Hasan tiene 60 años. Durante el cerco turco se refugió en su casa. «No podía dormir. Las balas, las bombas... me resguardé debajo de unas escaleras”. Este kurdo recuerda que el “PKK no es una organización, es el pueblo, y por eso nunca podrá ser derrotado», y remarca que aún no tienen reconocidos sus derechos: «La lengua kurda se tiene que enseñar no solo como optativa. Allah nos la ha dado para usarla».

Yunus iene 34 años y dos hijos. Parece mayor. “Nuestra vida no es fácil. Llevamos 40 años de guerra y eso nos envejece», bromea. Cuando comenzó el toque de queda huyó con su familia a su aldea. “Supe lo que vendría”, dice. Hoy el éxodo de kurdos continúa al igual que la lucha. Silopi, Cizre y el distrito de Sur son por el momento los puntos negros del conflicto. En Nusaybin o Yüksekova la masacre podría ser incluso mayor. «Antes nosotros escapamos a Sirnak y ahora ellos vienen aquí», explica en referencia al toque de queda impuesto allí esta semana.

Los kurdos parecen cansados, ansiosos por recuperar la normalidad. ¿O no será acaso que para los kurdos la normalidad es la guerra? Los bares, hoteles y comercios permanecieron cerrados. Poco a poco la vida se ha ido recuperando, pero aún está prohibido pisar la calle cuando anochece. Yunus, al igual que Hasan, acudía a los cafés para jugar a las cartas después de cenar. La economía local, basada en el consumo de alimentos -muchas parrillas abrían hasta medianoche- y tés, está por los suelos..
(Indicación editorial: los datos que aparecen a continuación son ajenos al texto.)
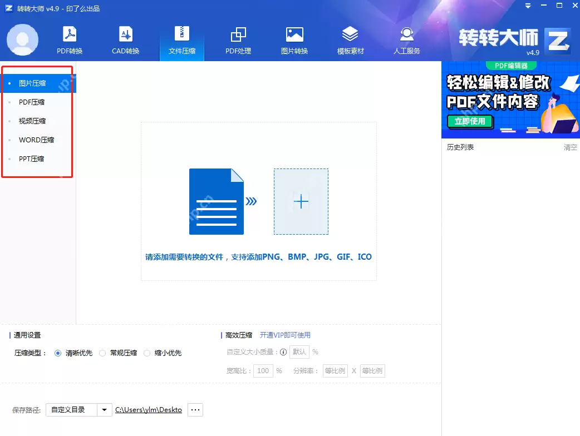Image resolution: width=580 pixels, height=436 pixels.
Task: Open the PDF处理 tool
Action: (x=238, y=39)
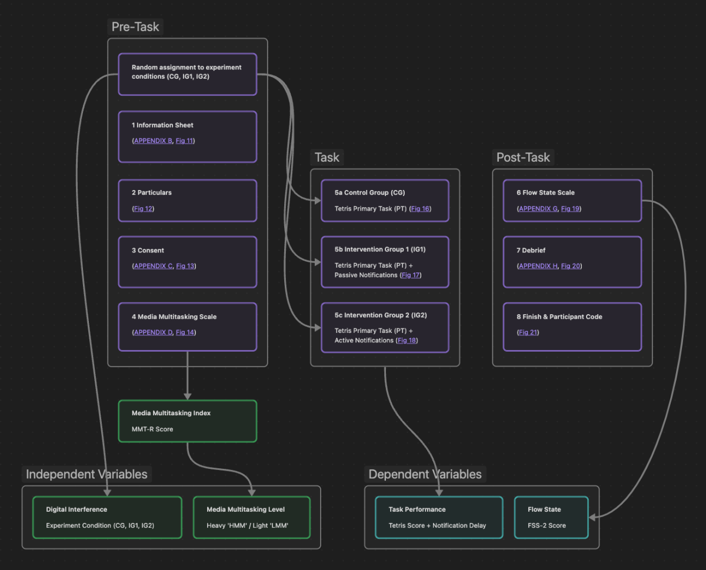The image size is (706, 570).
Task: Select the Digital Interference node
Action: [107, 517]
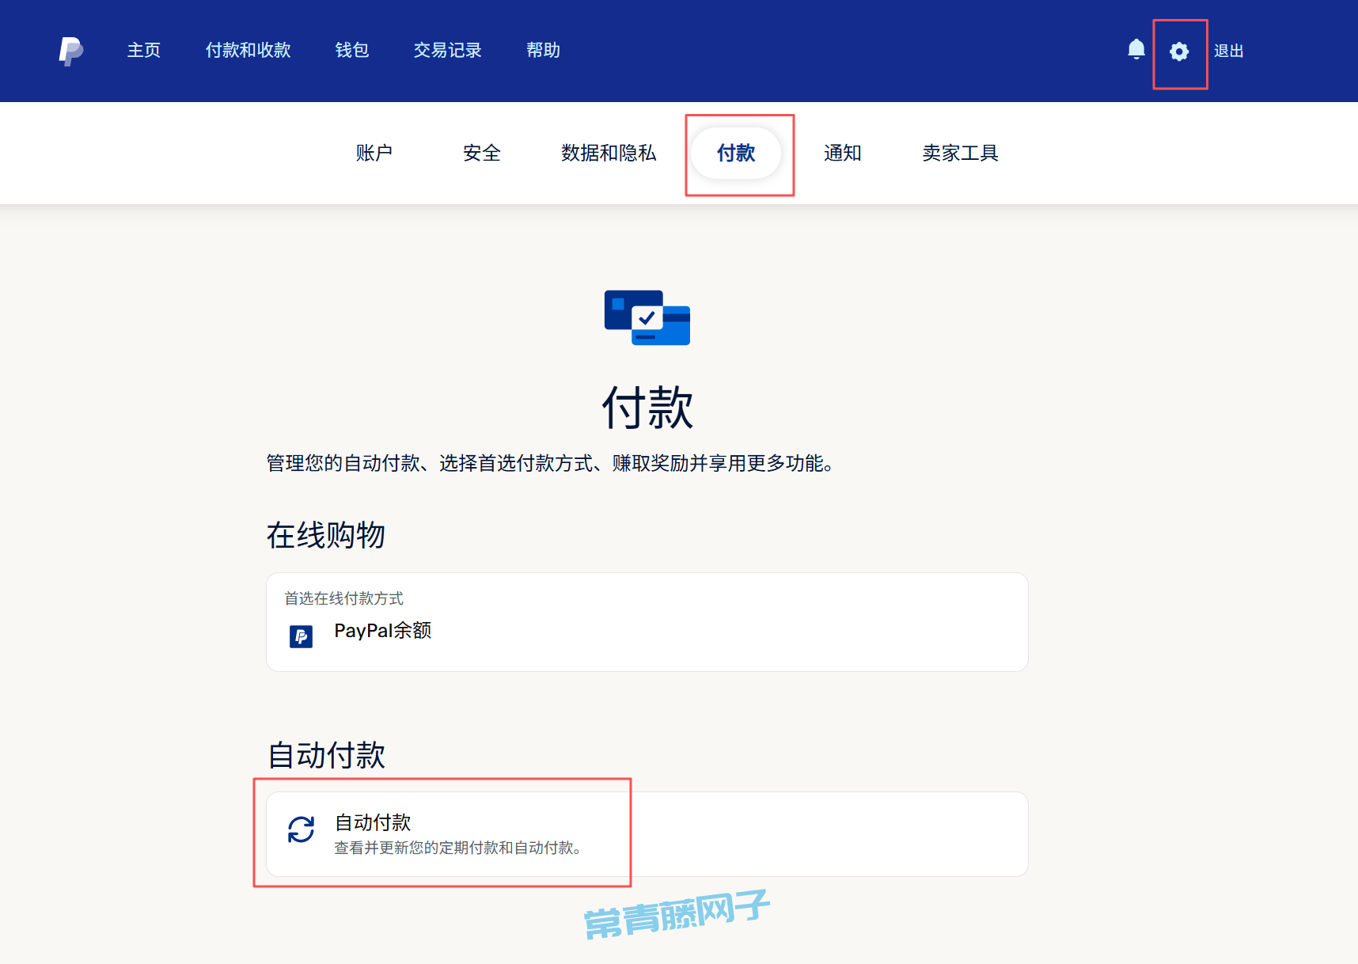1358x964 pixels.
Task: View 交易记录 from the top menu
Action: point(447,51)
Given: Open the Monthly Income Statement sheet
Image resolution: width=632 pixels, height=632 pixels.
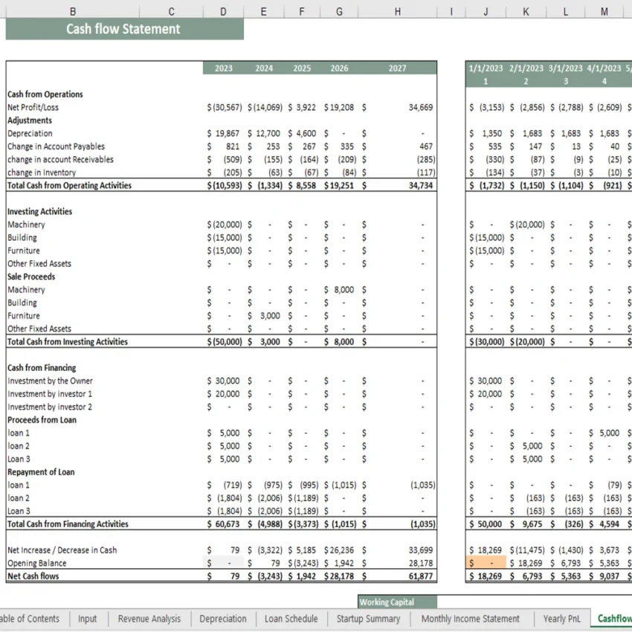Looking at the screenshot, I should tap(470, 618).
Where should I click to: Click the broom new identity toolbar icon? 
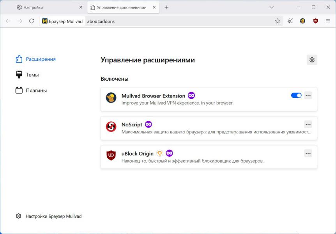coord(290,21)
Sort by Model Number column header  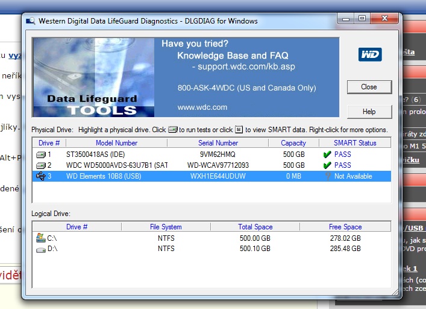click(x=116, y=143)
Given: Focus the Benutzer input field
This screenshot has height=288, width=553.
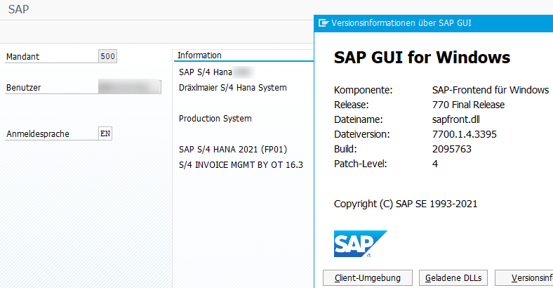Looking at the screenshot, I should pyautogui.click(x=130, y=87).
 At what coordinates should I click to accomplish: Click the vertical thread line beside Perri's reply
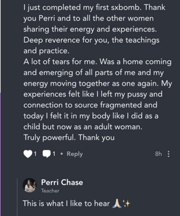[x=17, y=197]
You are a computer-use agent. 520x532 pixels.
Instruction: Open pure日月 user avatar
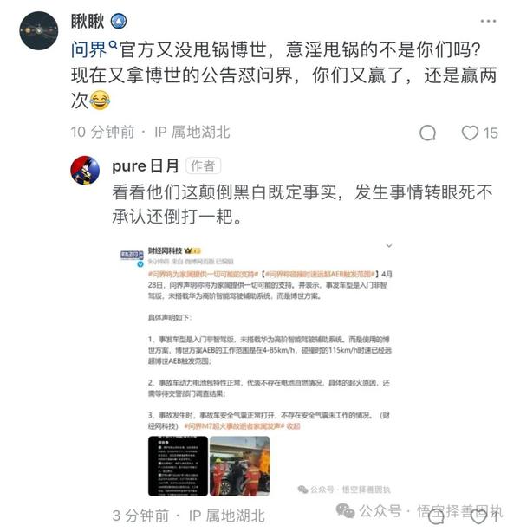click(85, 170)
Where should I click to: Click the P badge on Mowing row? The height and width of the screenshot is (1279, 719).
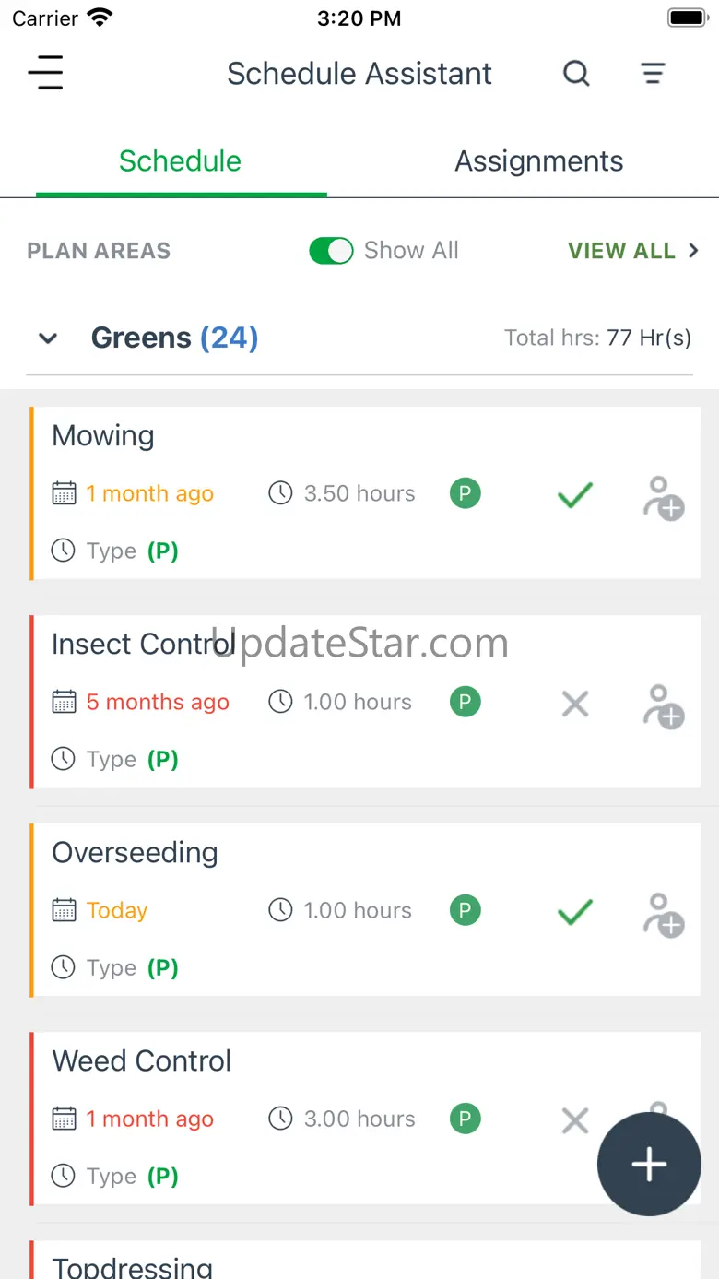point(465,493)
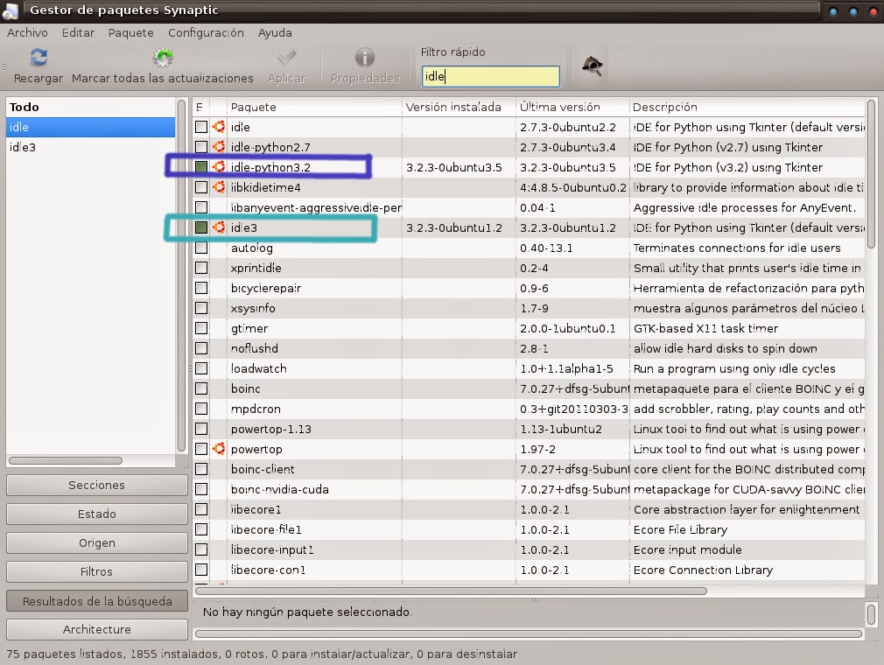Viewport: 884px width, 665px height.
Task: Click the Synaptic icon in the title bar
Action: click(x=11, y=10)
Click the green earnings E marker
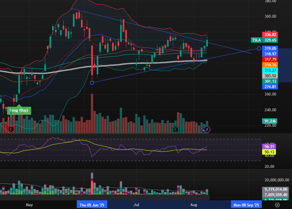Screen dimensions: 292x209 pos(176,129)
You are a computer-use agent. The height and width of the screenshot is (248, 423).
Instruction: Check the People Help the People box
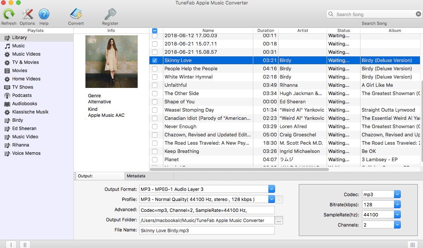coord(155,69)
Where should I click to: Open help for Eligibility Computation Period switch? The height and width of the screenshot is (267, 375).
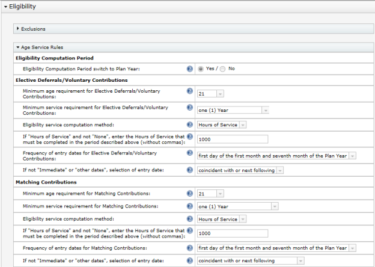190,69
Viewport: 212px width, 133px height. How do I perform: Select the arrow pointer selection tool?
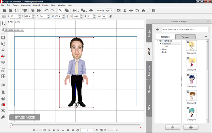pyautogui.click(x=60, y=11)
El Gobierno ha dicho que 1.200 jóvenes tendrán trabajo para reconstruir la ciudad que sus soldados y policías han arrasado. Pero los 100.000 habitantes siguen sin ver solución. Hasan añora el escaso tiempo que duró la paz: «Se vivía muy bien. Pude ir a Cudi Dagi -una montaña de la región-. Es un lugar maravilloso. Éramos felices porque disfrutábamos de Kurdistán, de la libertad. Hoy, de nuevo, no queda nada».